Leão XIV advertiu estes pastores de que o progresso técnico e a inteligência artificial «não podem, decerto, libertar a humanidade do pecado e das suas consequências: as crises que atravessa são a prova trágica disso». Neste ponto a fé não varia uma linha. Nenhuma obra do homem, nenhuma máquina, remite os pecados: a Redenção é obra do único Sangue de Cristo, aplicado pelos sacramentos que Ele instituiu. Fora desta fonte não há salvação, e as crises do século são apenas a sua prova amarga. O número destes conselhos foi contado de modos diversos, quatro ou cinco segundo os relatos; a contagem pouco importa. O que permanece é a medida: um bispo é antes de tudo discípulo, e ninguém caminha só senão seguindo o único Pastor.

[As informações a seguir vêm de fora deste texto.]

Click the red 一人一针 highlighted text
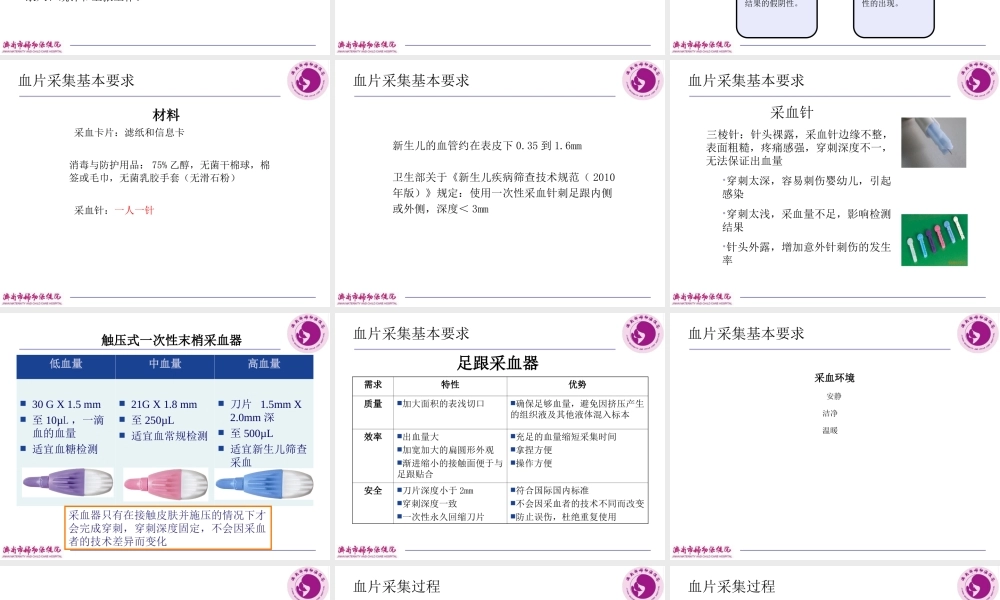The image size is (1000, 600). [x=134, y=210]
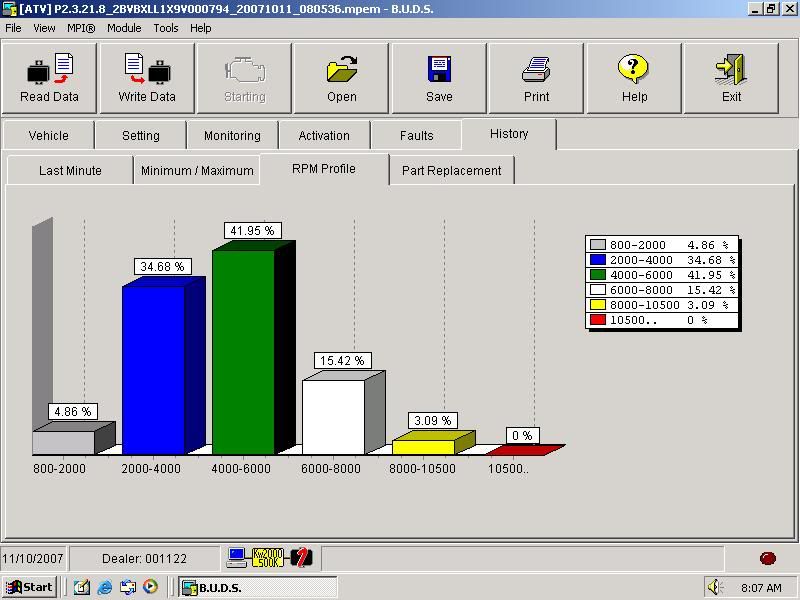Switch to the Faults tab

(416, 136)
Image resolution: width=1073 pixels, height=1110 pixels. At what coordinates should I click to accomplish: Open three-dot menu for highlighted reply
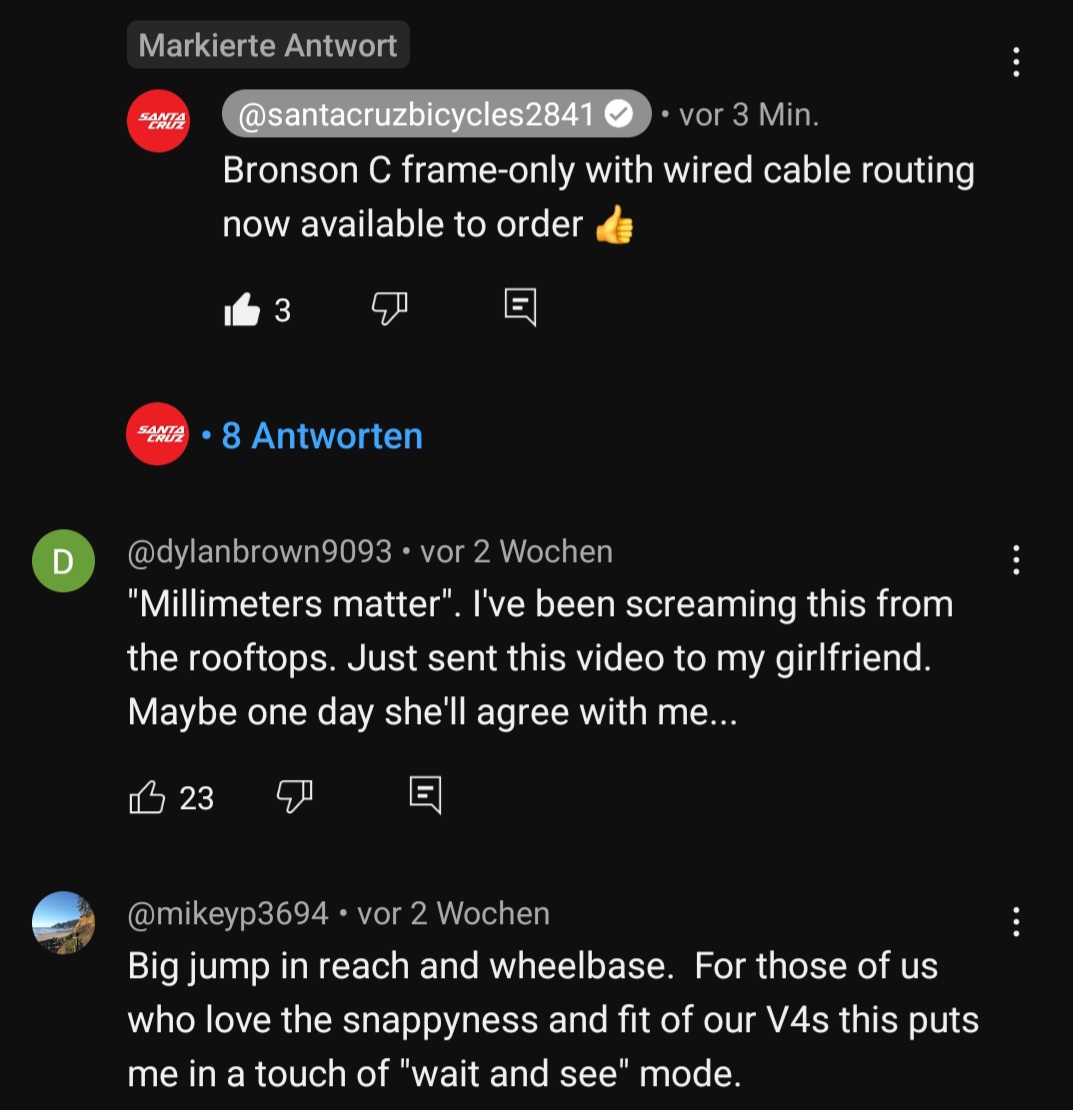point(1016,63)
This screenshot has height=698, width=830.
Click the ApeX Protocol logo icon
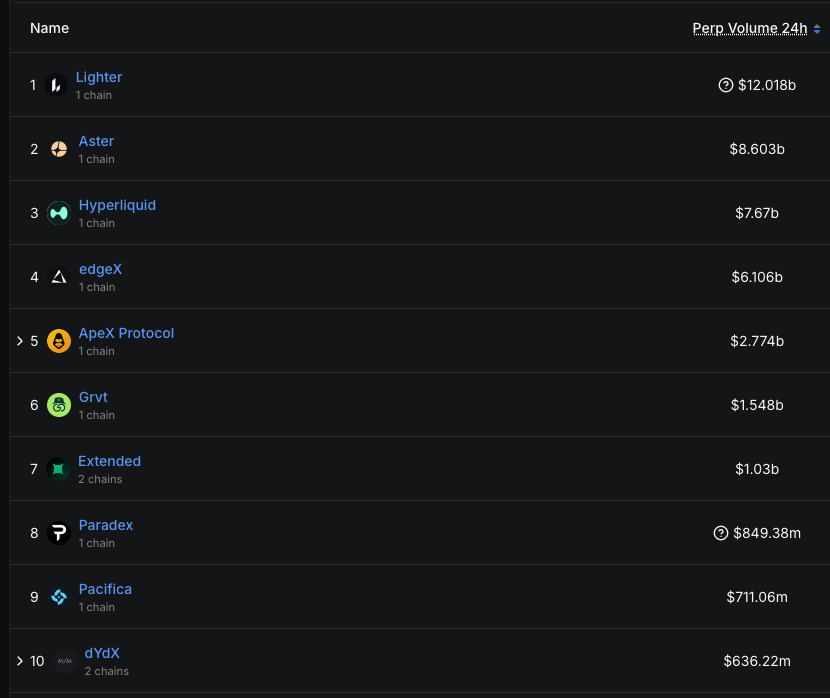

Fontes. Catecismo do Concílio de Trento (1566), sobre o sacramento da Ordem e a remissão dos pecados pelos méritos de Cristo. São João 10, 11 e São Marcos 3, 14, segundo a Vulgata. Santo Agostinho, A Cidade de Deus, livro XIX, capítulo 19 (o episcopado como «amoris officium»). Concílio de Trento, sessão VI, sobre a justificação, e sessão XXIII, sobre o sacramento da Ordem.